New York is of course unimaginable without buying and selling. This may be why, instead of transformation, it is has fallen into a peculiarly numb suspended animation. The people in the parks and riding the bike-paths aren’t really going anywhere and they know it. Everyday feels like a Sunday afternoon. The city looks like a backlot, an unconvincing imitation of life, where the doors on the buildings rarely open. When he arrived in New York in 1946, Albert Camus thought the locals looked like they’d just stepped out of a B-movie. But now there’s no show. Camus was not the city’s greatest admirer: “hideuse ville inhumaine” was his first impression. New Yorkers, never the happiest of people, wait impatiently behind their masks, determined to make it to that great shining tomorrow, whatever it brings. There is little else to do.

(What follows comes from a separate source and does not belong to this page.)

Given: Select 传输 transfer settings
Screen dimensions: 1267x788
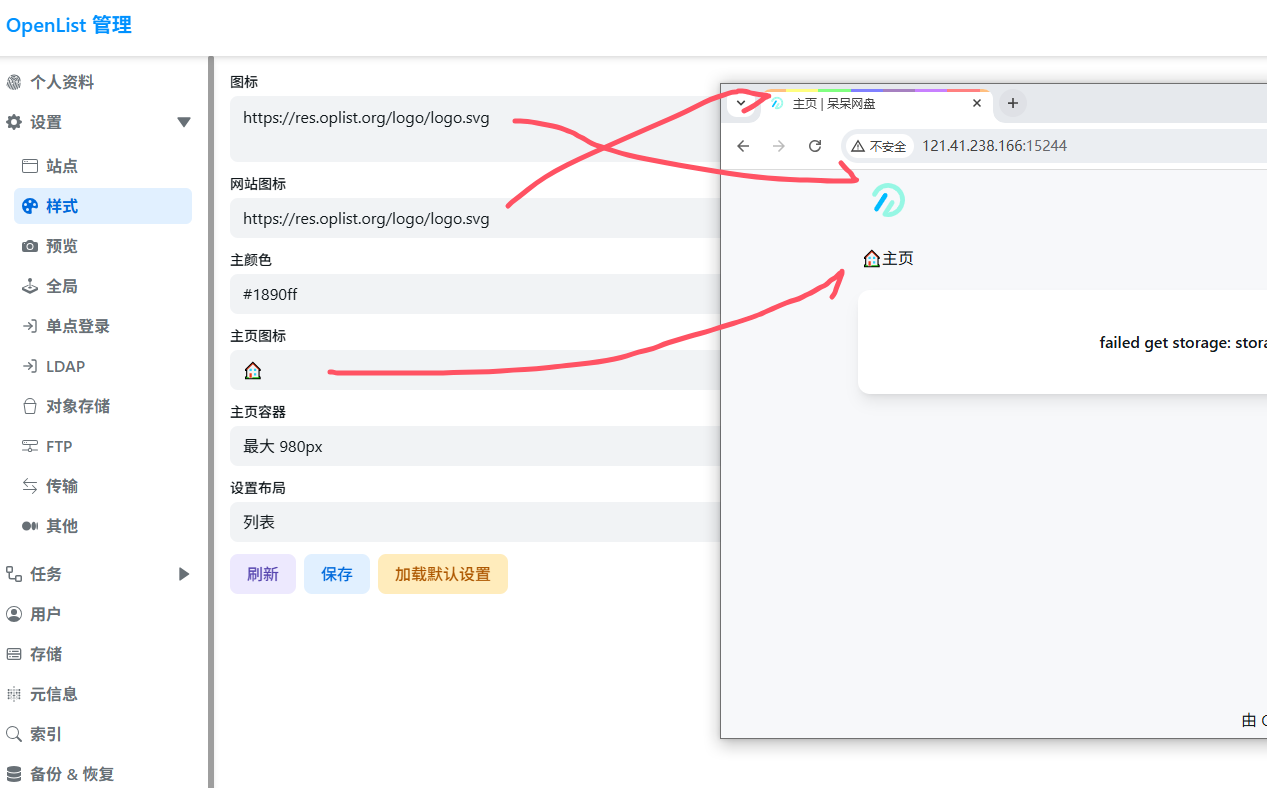Looking at the screenshot, I should pyautogui.click(x=62, y=486).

For all this, the city again commands reverence. One has to admire the difficulty of life in New York and respect its potential for disaster. It is sublime in the eighteenth-century sense of the term, at once magnificent and menacing. Its greatness is inextricable from its capacity for catastrophe. It involves life and death on an impressive scale, burdened by the role it plays in the world’s image of itself, rising into the sky or sinking beneath the waves with superior drama. Either way, it’s something to behold, and a place to respect in its distress – a condition it knows well, when it chooses to remember. Hardships past offer precious resources, not just warnings. The city’s art and culture of the 1970s and ’80s, including certain films and television shows, evoke an admirably defiant way of life, which might be called the state of festive emergency. New Yorkers living in difficult times in a difficult city, addled and alarmed, cutting and inventive, rude and humane. The state of festive emergency may now be set to return.